The surface 92a of the reinforcing plate 92 of the seventh embodiment has three regions 701, 702, and 703. The region 701 is an example of a third region. The region 702 is an example of a fourth region. Each of the regions 701, 702, and 703 is a part of the surface 92a. In FIG. 11, for convenience sake, the region 701, the region 702, and the region 703 are separated by a broken line.

The region 701 has a part of the plane 92c. The region 702 has the remaining part of the plane 92c. The region 703 has the inclination 92d and the curve 92e. The region 701 surrounds the region 702. Each of the regions 701 and 702 overlaps the plurality of pads 74 of the FPC 37, the tails 62 of the plurality of flexures 53, and the plurality of solders 75 in the Z direction. One of the regions 701 and 702 may not overlap the solder 75.

In the seventh embodiment, the HSA 14 has a bonding layer 705 instead of the bonding layer 101. The bonding layer 705 is substantially equal to the bonding layer 101 except points as will be described below. The bonding layer 705 is provided in the region 701 and is separated from the regions 702 and 703. In other words, the bonding layer 705 is not provided in the regions 702 and 703. The region 702 is surrounded by the bonding layer 705 provided in the region 701.

A part of the adhesive 501 fixes the bonding layer 705 provided in the region 701 to the surface 71b of the joint portion 71. The adhesive 501 adheres to the entire area of the surface 101b of the bonding layer 705. The remaining part of the adhesive 501 fixes the region 702 to the surface 71b. The region 703 is exposed without being covered with the bent portion 401, the adhesive 501, and the bonding layer 705. Note that the region 703 is not limited to this example.

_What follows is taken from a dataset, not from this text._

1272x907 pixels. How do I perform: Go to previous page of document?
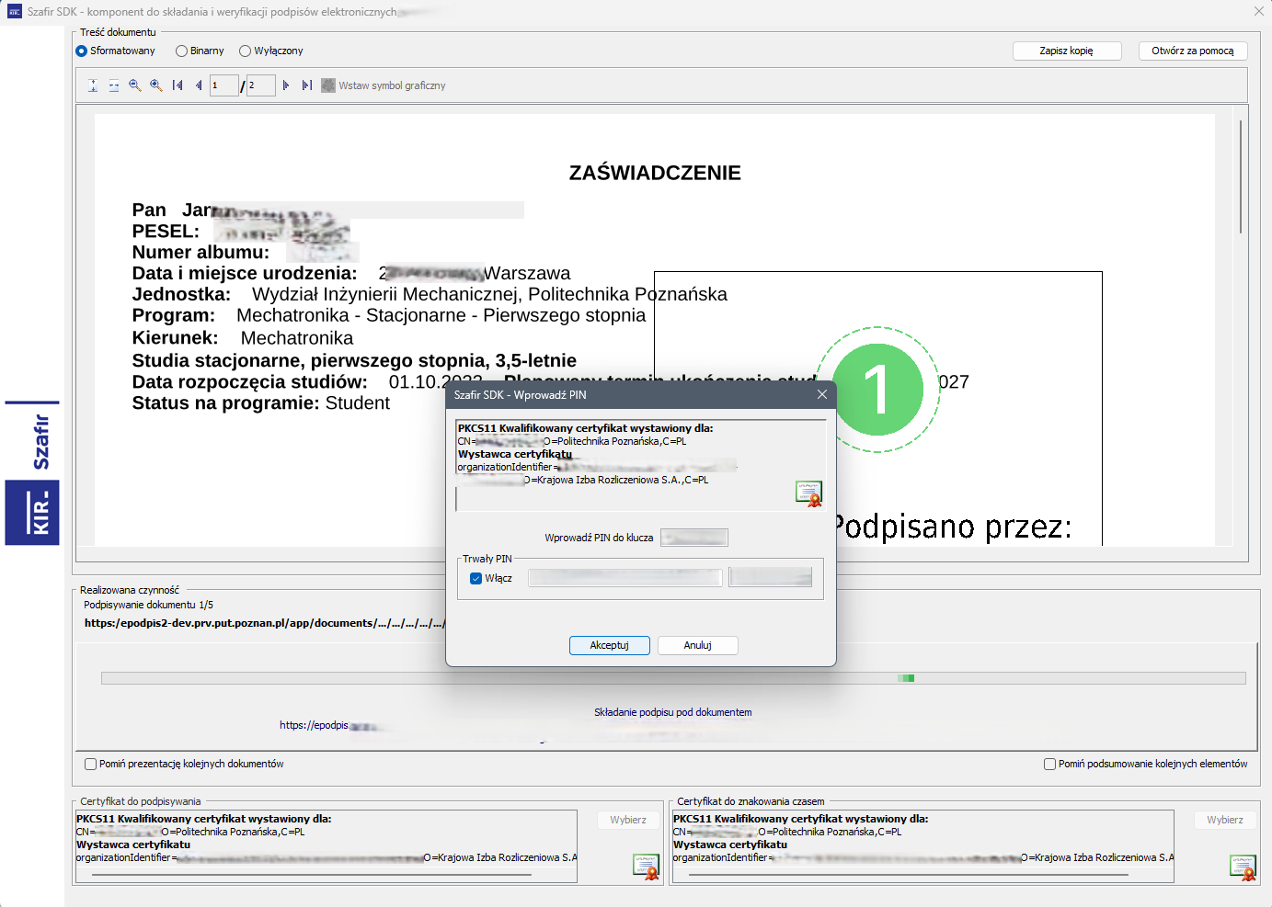pyautogui.click(x=199, y=85)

In 10 of the seventh embodiment described above, the surface 92a has the region 701 and the region 702. In the region 701, the bonding layer 705 is provided. The region 702 is surrounded by the bonding layer 705 provided in the region 701 and fixed to the surface 92b by the adhesive 501. As a result, the bonding layer 705 can suppress entry of external moisture into the adhesive 501 that fixes the region 702 and the surface 92b to each other, and can eventually suppress the moisture from causing peeling between the adhesive 501 and the region 702.

While certain embodiments have been described, these embodiments have been presented by way of example only, and are not intended to limit the scope of the inventions. Indeed, the novel methods and systems described herein may be embodied in a variety of other forms; furthermore, various omissions, substitutions and changes in the form of the methods and systems described herein may be made without departing from the spirit of the inventions. The accompanying claims and their equivalents are intended to cover such forms or modifications as would fall within the scope and spirit of the inventions.